* [WORK TO BE COMPLETED]:
Nothing but the lines from the one with "Given: Go to the 首页 tab" through the end of the records may appear in the answer, each reproduced exactly, pictures omitted.

* [DATASET]:
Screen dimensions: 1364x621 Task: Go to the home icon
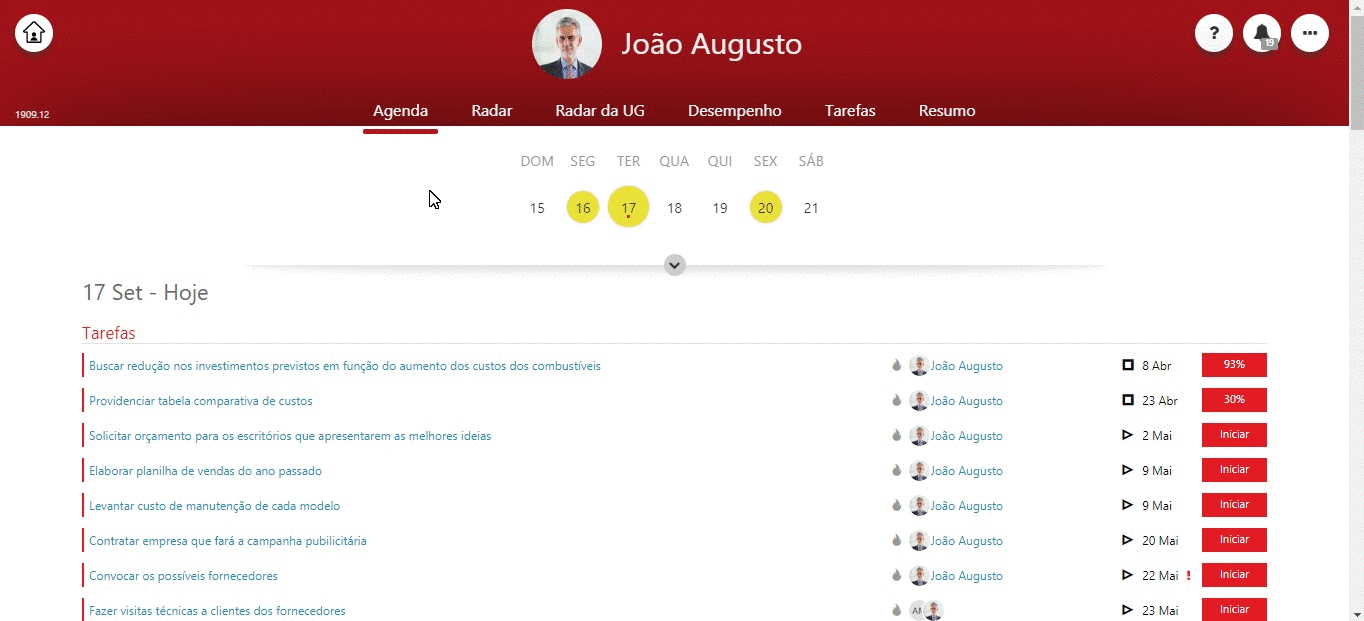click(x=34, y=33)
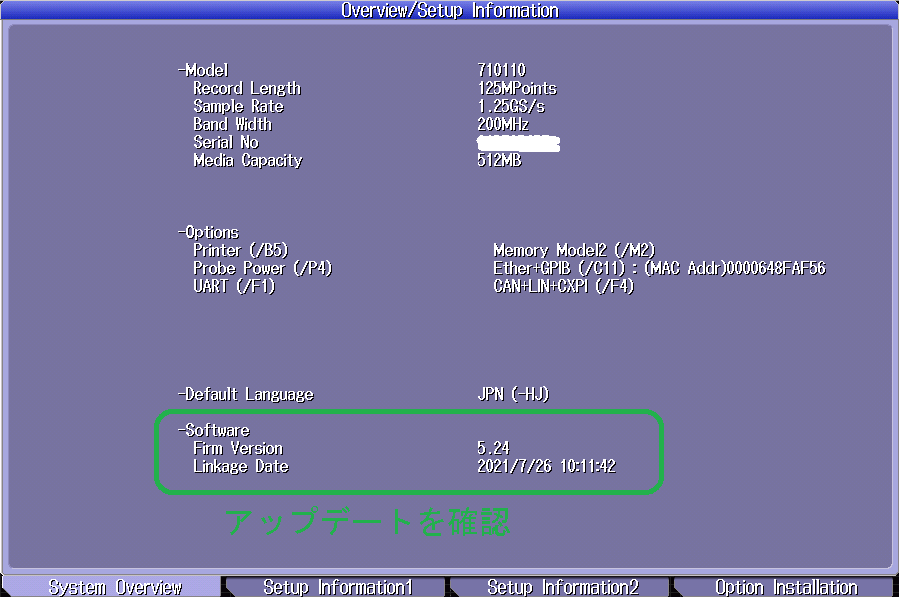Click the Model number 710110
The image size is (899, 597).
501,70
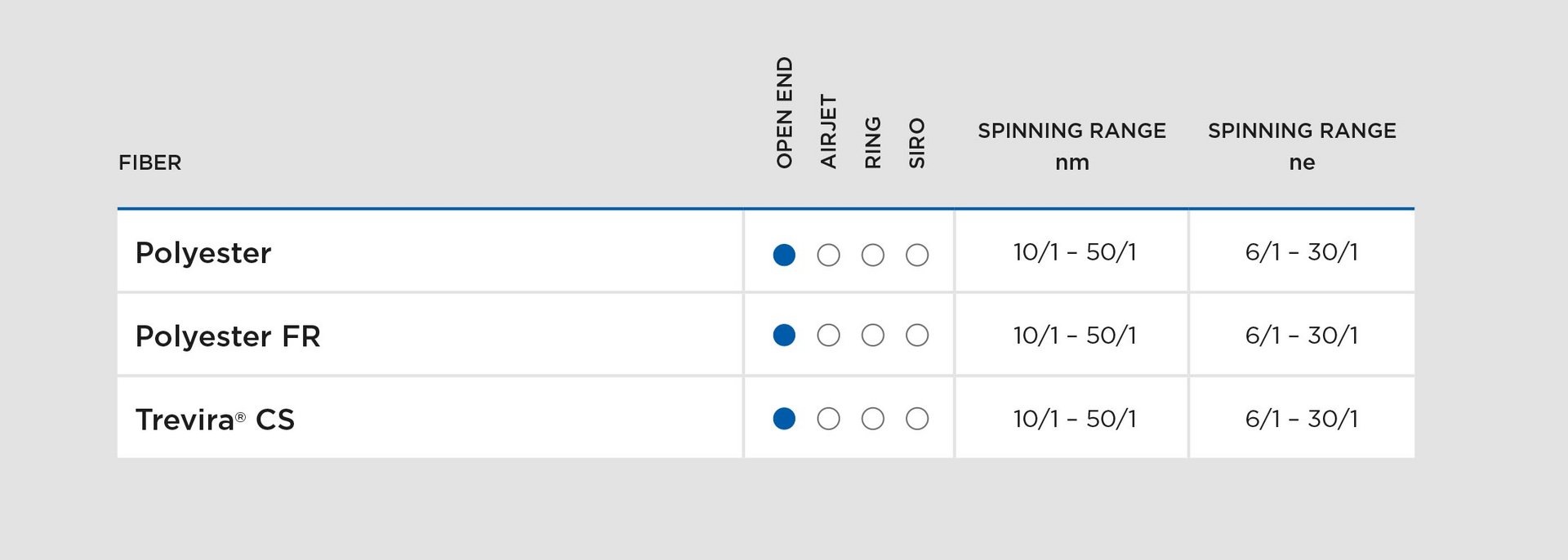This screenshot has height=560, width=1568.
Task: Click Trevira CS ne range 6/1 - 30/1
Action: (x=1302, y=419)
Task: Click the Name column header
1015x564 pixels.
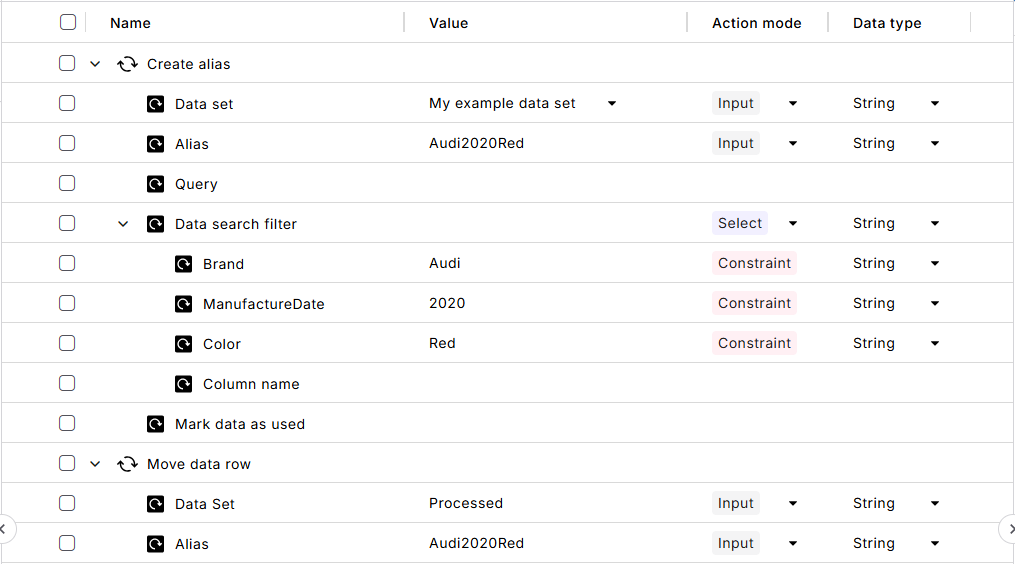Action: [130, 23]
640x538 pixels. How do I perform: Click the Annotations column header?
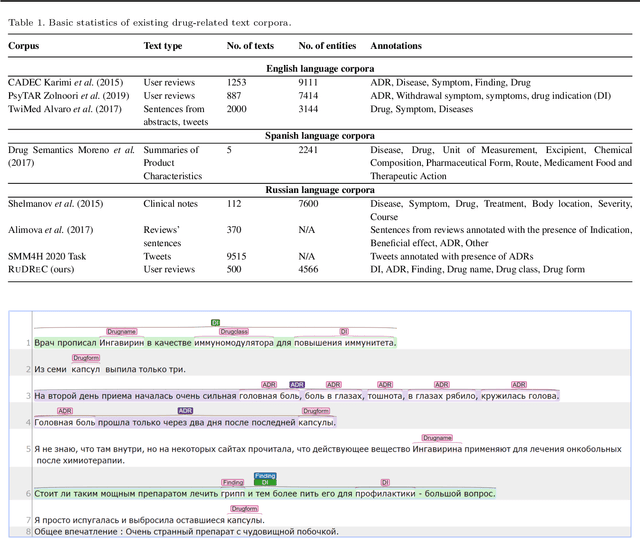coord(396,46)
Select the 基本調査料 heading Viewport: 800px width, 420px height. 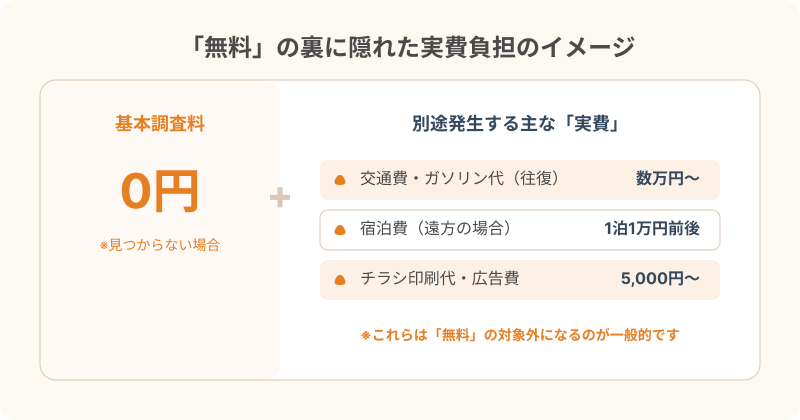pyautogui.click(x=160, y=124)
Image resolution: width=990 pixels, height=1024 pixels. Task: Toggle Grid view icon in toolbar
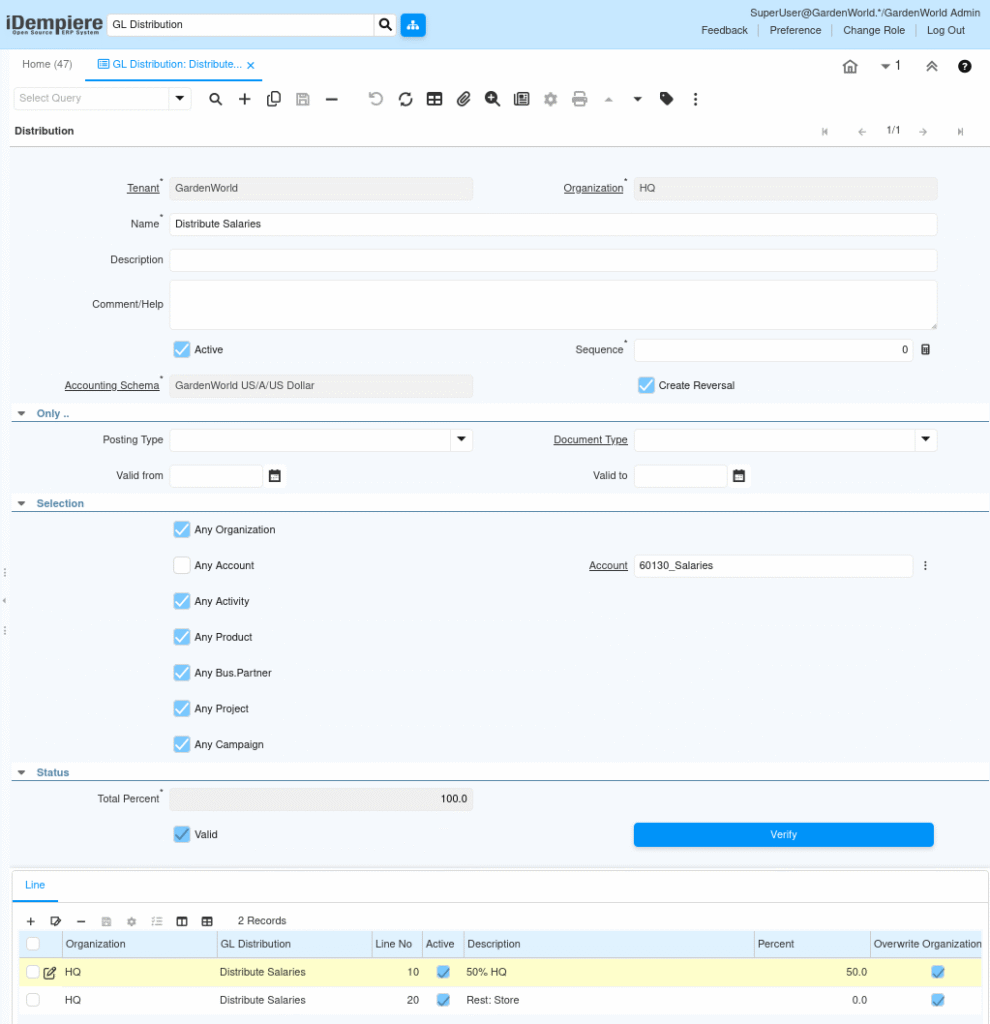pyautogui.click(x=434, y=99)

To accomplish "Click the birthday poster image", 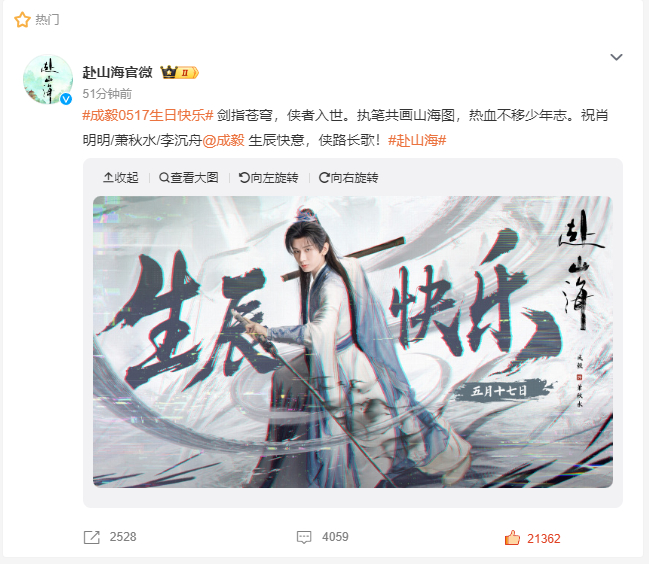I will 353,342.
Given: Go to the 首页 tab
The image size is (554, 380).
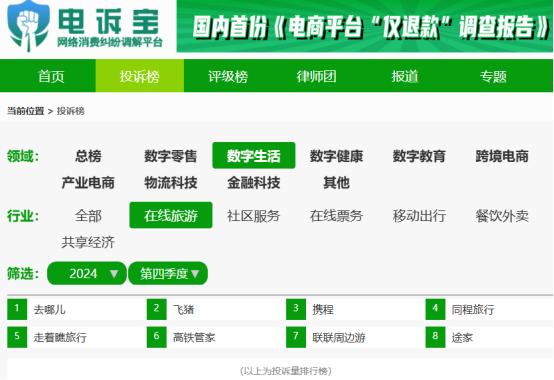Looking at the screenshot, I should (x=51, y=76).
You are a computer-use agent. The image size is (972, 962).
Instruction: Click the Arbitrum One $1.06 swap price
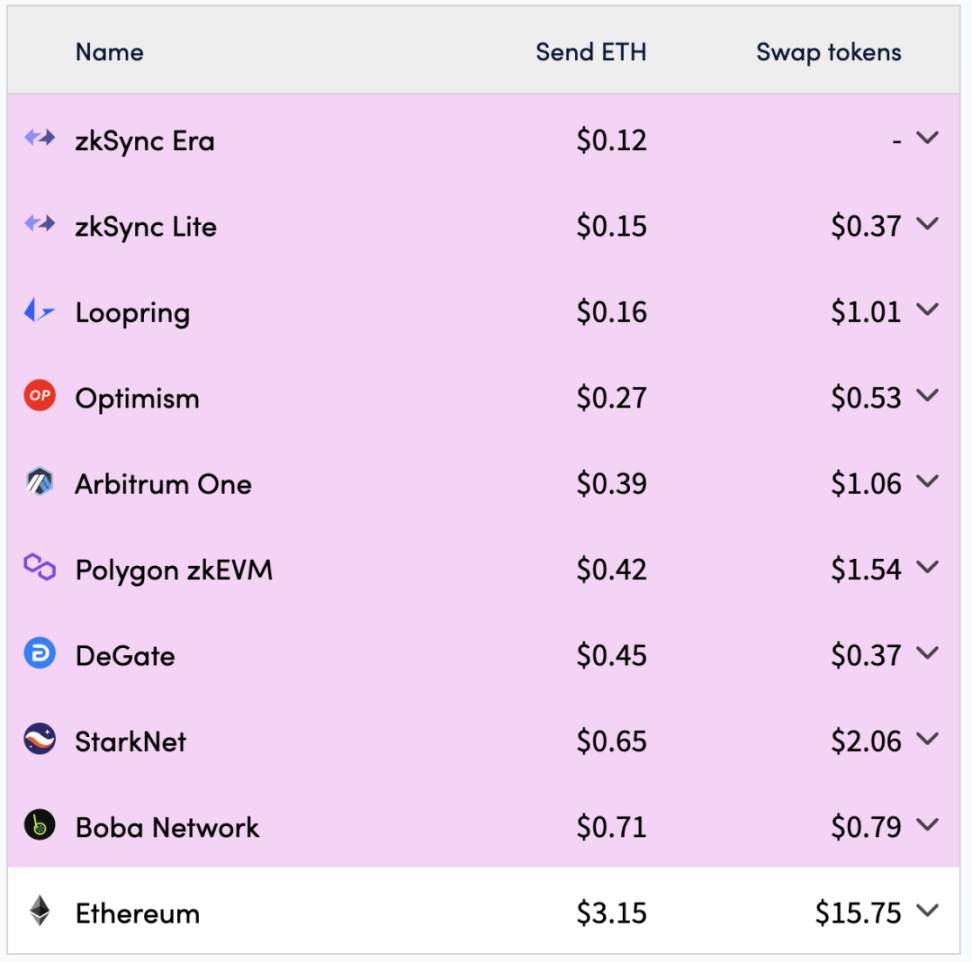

* [ANSWER TO THE PROBLEM]:
Given: Go to the 首页 tab
The image size is (554, 380).
Looking at the screenshot, I should (x=51, y=76).
You are a computer-use agent. The image size is (972, 962).
Instruction: Click the Arbitrum One $1.06 swap price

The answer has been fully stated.